> **DATA**
_ _ _

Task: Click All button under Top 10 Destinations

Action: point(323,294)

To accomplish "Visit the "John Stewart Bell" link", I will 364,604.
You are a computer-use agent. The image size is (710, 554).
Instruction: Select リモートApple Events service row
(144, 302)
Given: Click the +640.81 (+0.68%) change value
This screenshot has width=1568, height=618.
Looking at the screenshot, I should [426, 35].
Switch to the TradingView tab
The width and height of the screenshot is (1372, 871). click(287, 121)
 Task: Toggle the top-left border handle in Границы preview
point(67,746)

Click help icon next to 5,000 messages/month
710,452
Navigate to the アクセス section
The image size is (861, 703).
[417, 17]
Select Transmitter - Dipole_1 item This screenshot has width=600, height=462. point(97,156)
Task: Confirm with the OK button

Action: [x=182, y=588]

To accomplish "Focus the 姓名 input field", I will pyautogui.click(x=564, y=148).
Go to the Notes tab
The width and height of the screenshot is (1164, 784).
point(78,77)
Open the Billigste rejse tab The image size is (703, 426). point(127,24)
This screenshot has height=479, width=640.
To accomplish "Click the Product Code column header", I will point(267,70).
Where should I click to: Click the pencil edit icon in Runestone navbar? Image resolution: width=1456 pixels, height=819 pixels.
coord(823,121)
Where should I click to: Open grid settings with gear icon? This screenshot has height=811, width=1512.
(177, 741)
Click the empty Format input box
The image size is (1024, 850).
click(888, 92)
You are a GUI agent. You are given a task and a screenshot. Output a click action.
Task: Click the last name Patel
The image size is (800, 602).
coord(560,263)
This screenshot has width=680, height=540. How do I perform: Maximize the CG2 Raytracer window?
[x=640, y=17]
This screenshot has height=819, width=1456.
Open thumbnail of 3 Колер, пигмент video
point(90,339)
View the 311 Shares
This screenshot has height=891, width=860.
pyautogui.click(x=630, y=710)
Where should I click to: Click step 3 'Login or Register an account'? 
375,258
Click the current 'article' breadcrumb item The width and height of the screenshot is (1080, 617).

_ _ _

> **EXERCISE PROMPT**
Your reply should repeat the entire listing, word for word and complete.

> **RESULT OF THE TASK**
Task: Click All button under Top 10 Destinations

Action: point(323,294)

To accomplish "Visit the "John Stewart Bell" link", I will 364,604.
You are a computer-use agent. The image size is (710, 554).
Instruction: Select リモートApple Events service row
(144, 302)
Given: Click the +640.81 (+0.68%) change value
This screenshot has width=1568, height=618.
Looking at the screenshot, I should [426, 35].
Switch to the TradingView tab
The width and height of the screenshot is (1372, 871). click(287, 121)
 Task: Toggle the top-left border handle in Границы preview
point(67,746)

Click help icon next to 5,000 messages/month
710,452
Navigate to the アクセス section
The image size is (861, 703).
[417, 17]
Select Transmitter - Dipole_1 item This screenshot has width=600, height=462. point(97,156)
Task: Confirm with the OK button

Action: [x=182, y=588]

To accomplish "Focus the 姓名 input field", I will pyautogui.click(x=564, y=148).
Go to the Notes tab
The width and height of the screenshot is (1164, 784).
point(78,77)
Open the Billigste rejse tab The image size is (703, 426). point(127,24)
This screenshot has height=479, width=640.
To accomplish "Click the Product Code column header", I will point(267,70).
Where should I click to: Click the pencil edit icon in Runestone navbar? Image resolution: width=1456 pixels, height=819 pixels.
coord(823,121)
Where should I click to: Open grid settings with gear icon? This screenshot has height=811, width=1512.
(177, 741)
Click the empty Format input box
The image size is (1024, 850).
click(888, 92)
You are a GUI agent. You are given a task and a screenshot. Output a click action.
Task: Click the last name Patel
The image size is (800, 602).
coord(560,263)
This screenshot has width=680, height=540. How do I perform: Maximize the CG2 Raytracer window?
[x=640, y=17]
This screenshot has height=819, width=1456.
Open thumbnail of 3 Колер, пигмент video
point(90,339)
View the 311 Shares
This screenshot has height=891, width=860.
pyautogui.click(x=630, y=710)
Where should I click to: Click step 3 'Login or Register an account'? 
375,258
Click the current 'article' breadcrumb item The width and height of the screenshot is (1080, 617).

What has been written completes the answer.